The Financial Times was hacked Friday by hackers aligned with Syrian President Bashar al-Assad, the Syrian Electronic Army. The attack follows hacks against the Twitter accounts of other publications, including the BBC, NPR, Reuters and the AP. Both the FT website and Twitter feed were hit. Stories on the FT's site had their headlines replaced to read "Hacked by Syrian Electronic Army," and messages on the FT Twitter feed read, "Do you want to know the reality of the Syrian 'Rebels?'"
The hackers carried out the attack using the popular spearphishing tactic. Via the New York Times:
Researchers who have been conducting digital forensics on these attacks say they are done through so-called spearphishing, in which attackers send e-mails that contain a link to a fake news article to employees at their target organization.

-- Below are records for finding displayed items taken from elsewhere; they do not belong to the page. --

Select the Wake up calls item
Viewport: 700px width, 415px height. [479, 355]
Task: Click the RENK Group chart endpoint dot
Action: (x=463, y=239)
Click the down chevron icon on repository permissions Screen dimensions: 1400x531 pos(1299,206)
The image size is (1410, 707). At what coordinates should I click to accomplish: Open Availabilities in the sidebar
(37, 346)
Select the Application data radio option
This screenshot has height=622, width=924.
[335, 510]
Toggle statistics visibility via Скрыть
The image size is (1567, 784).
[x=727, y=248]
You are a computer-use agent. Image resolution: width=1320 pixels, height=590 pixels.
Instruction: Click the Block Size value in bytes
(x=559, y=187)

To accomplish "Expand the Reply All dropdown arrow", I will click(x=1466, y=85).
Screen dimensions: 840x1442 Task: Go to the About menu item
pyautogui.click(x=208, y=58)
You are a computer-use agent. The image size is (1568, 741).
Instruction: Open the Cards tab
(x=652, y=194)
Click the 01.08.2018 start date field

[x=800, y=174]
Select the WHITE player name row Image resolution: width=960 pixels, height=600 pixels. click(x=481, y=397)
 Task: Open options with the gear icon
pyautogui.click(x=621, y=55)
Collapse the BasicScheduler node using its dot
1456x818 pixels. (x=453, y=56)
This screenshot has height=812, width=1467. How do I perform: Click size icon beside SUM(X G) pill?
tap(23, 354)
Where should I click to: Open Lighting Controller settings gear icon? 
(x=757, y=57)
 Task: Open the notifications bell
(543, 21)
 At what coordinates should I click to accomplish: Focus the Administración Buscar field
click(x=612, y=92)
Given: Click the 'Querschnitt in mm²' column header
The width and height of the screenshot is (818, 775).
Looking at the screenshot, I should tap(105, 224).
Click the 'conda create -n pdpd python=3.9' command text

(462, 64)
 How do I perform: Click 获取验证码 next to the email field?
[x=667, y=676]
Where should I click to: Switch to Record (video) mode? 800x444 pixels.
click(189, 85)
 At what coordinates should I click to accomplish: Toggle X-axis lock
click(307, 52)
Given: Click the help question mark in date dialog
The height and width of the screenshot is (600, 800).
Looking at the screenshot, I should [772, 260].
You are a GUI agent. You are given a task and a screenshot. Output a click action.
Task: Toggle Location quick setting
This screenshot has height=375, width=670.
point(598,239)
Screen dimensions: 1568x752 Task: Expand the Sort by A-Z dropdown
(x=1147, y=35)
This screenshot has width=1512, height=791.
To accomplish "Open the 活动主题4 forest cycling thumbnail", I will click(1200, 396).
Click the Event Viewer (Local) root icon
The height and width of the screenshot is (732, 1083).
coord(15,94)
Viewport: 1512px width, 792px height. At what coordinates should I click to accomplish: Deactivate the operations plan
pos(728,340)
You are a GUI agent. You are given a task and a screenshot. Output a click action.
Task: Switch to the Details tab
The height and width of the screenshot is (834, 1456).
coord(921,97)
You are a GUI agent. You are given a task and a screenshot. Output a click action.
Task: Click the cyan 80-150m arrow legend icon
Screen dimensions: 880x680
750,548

Once clicked, the link redirects employees to a fake Google or Microsoft mail site that asks the employee for their user name and password. The hackers then use that information to get inside employees’ inboxes, where they can send more e-mails to employees who have access to the organization’s social media accounts, then use that access to reset the organization’s password to their Twitter account.
... Meanwhile, the Syrian Electronic Army itself became a hacking target this week. Anonymous, the loose hacking collective, took the group’s Web site offline in a type of digital attack called a distributed denial of service, or DDoS, in which they flood the site with traffic until it collapses under the load.